Let’s see what we do know. First of all, loyalty has nothing to do with length of employment, but it has everything to do with actions. Think about this — which employee displays greater loyalty: the employee who has been with you for ten years and in that time has learned to do just enough to fly solo or the employee who has been with you for a year and believes in what you are doing and where you’re going, and also proves it with actions every day?
We believe you will agree door no. 2 is a winner, which of course does not by any means entail that experience is not important, because it is and it should be valued and appreciated.
Secondly, loyalty has nothing to do with blind obedience. A loyal employee is not that who keeps his head down and tells you what you want to hear. On the contrary, he can tell you what you least want to hear — that an initiative won’t work, that a decision-making process is flawed, that a mistake has been made. Truly loyal employees realize that while you may not like what you hear, ultimately you want to hear it because what matters most is doing what is best for your company.
So keep in mind — well-intended silence can be a good sign of loyalty; speaking up, however, especially when it’s awkward or even painful to do so, can be the best sign.
Also, loyalty goes hand in hand with integrity. So keep your eyes open for signs that your employees appreciate (or don’t appreciate!) ethics more than profit or personal interest. Often employees have the tendency to agree with anything you or others might say, as long as the outcome benefits them. Unthinking and unquestioning are not good signs of loyalty.
So when one of your people makes a point of integrity in a decision you’re jumping to, you may see them as disloyal, but in time you’ll realize that they displayed the highest form of loyalty by helping you avoid missing the “do the right thing” forest for the “do it right now” trees.
Loyal employees get behind the company’s goals as if they were their own. They support you in public. They praise their peers, making caring the basis of true loyalty. They treat you like a person, not like a boss.
Honestly, let’s talk about honesty
So honestly, do you have this employee? Do you recognize these in some of the people you talk to every day? Or on the contrary, did you pick up on some clues that a few of your favorite employees show signs of make-pretend loyalty?
All these questions are for you to ponder on. Ultimately, if you agree people come first in the list of reasons why your company is successful, you will invest more in growing loyal employees and you will more easily say goodbye to those who are only going to drag you down.

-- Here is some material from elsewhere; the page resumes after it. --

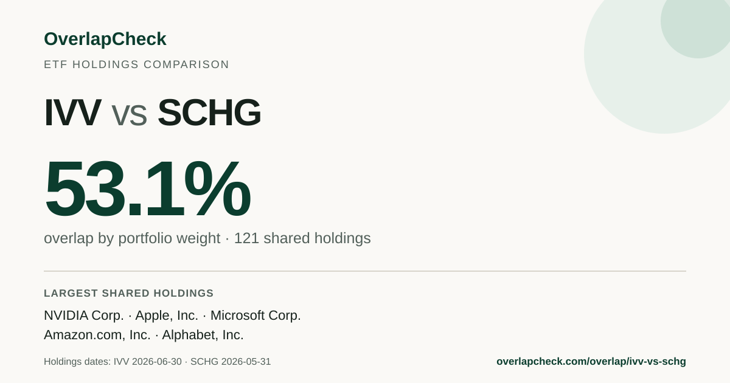The image size is (730, 383).
Task: Click the Amazon.com, Inc. holding name
Action: coord(97,335)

At TRISOFT we are fortunate to have loyal employees, as we’re working hard to create a culture that recognizes and rewards true loyalty. However, we have to admit that the way here was not just rainbows and butterflies and experience has taught us a few harsh lessons as well. One of the most valuable being that betting everything on one person might not be the wisest choice.
And while we know that building an organization of committed, loyal employees comes down to demonstrating that the company deserves their loyalty, we have recently learnt that in some cases no matter what you do people can be deceiving, so trusting your instincts can be a much safer bet than any management process ever invented.